Anthony Boone

No. 7
- Position: Quarterback

Personal information
- Born: October 29, 1991 (age 34) Weddington, North Carolina, U.S.
- Listed height: 6 ft 0 in (1.83 m)
- Listed weight: 225 lb (102 kg)

Career information
- College: Duke

Career history
- 2015: Detroit Lions*
- 2015: Montreal Alouettes
- * Offseason and/or practice squad member only
- Stats at CFL.ca (archive)

= Anthony Boone (gridiron football) =

American gridiron football player (born 1991)
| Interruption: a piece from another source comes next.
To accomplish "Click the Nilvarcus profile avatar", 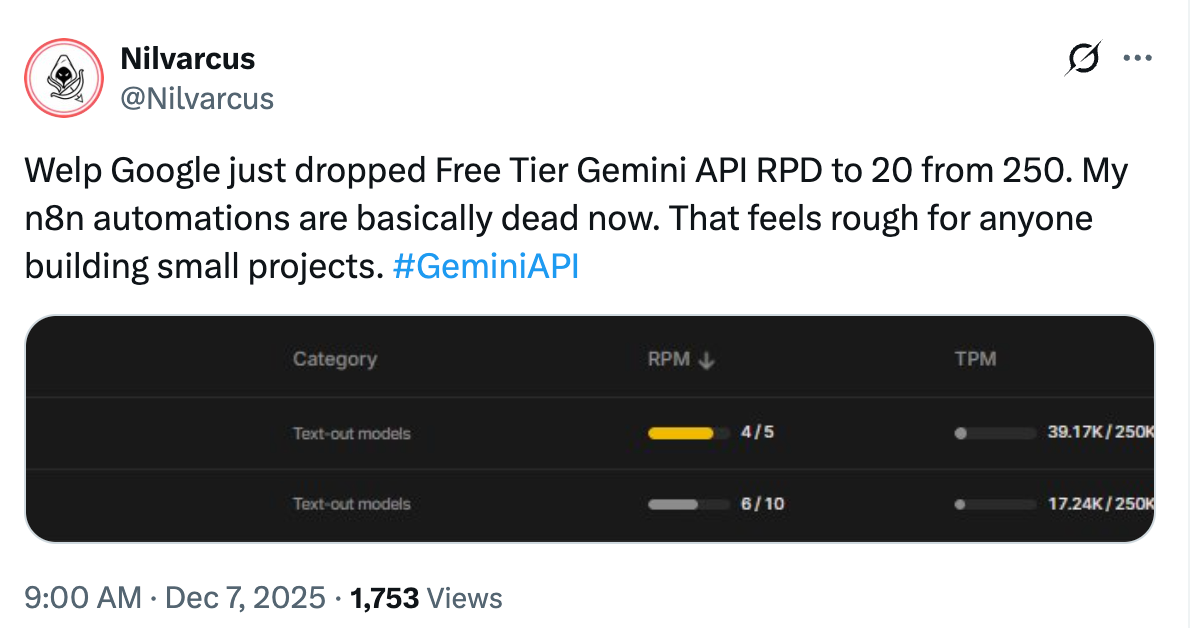I will tap(65, 77).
Anthony Boone Jr. (born October 29, 1991) is an American former professional football quarterback. He played college football at Duke.

==College career==
Boone attended Duke University from 2010 to 2014. He redshirted for his initial season in 2010. In 2011, he got his first snaps at QB backing up starter Sean Renfree, running for 6 yards on 2 attempts in a loss to FCS team Richmond, 23-21. Boone would throw his first career touchdown pass in the season finale at North Carolina. During his career he played in 46 games and made 25 starts. He finished with 5,789 passing yards and 38 touchdowns.

==Professional career==
After he was not selected in the 2015 NFL draft, Boone signed with the Detroit Lions as an undrafted free agent. He was released by the Lions in June.

Boone signed with the Montreal Alouettes of the Canadian Football League in July 2015. He dressed in nine games for the Alouettes in 2015, completing 18 of 31 passes for 198 yards, two touchdowns, and two interceptions while also scoring a rushing touchdown.